A new method can illuminate the identities and activities of cells throughout an organ or a tumor at unprecedented resolution, according to a study co-led by researchers at Weill Cornell Medicine, NewYork-Presbyterian and the New York Genome Center.

The method, described Jan. 2 in a paper in Nature Biotechnology, records gene activity patterns and the presence of key proteins in cells across tissue samples, while retaining information about the cells’ precise locations

This enables the creation of complex, data-rich “maps” of organs, including diseased organs and tumors, which could be widely useful in basic and clinical research.
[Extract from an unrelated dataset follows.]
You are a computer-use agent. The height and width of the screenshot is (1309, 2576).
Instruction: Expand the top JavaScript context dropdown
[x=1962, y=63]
“This technology is exciting because it allows us to map the spatial organization of tissues, including cell types, cell activities and cell-to-cell interactions, as never before,” said study co-senior author Dr. Dan Landau,

The other co-senior author was Dr. Marlon Stoeckius of 10x Genomics, a California-based biotechnology company that makes laboratory equipment for the profiling of cells within tissue samples.

The three co-first authors were Dr. Nir Ben-Chetrit, Xiang Niu, and Ariel Swett, respectively a postdoctoral researcher, graduate student, and research technician in the Landau laboratory during the study.

The new method is part of a broad effort by scientists and engineers to develop better ways of “seeing” at micro scale how organs and tissues work.

Researchers in recent years have made big advances particularly in techniques for profiling gene activity and other layers of information in individual cells or small groups of cells.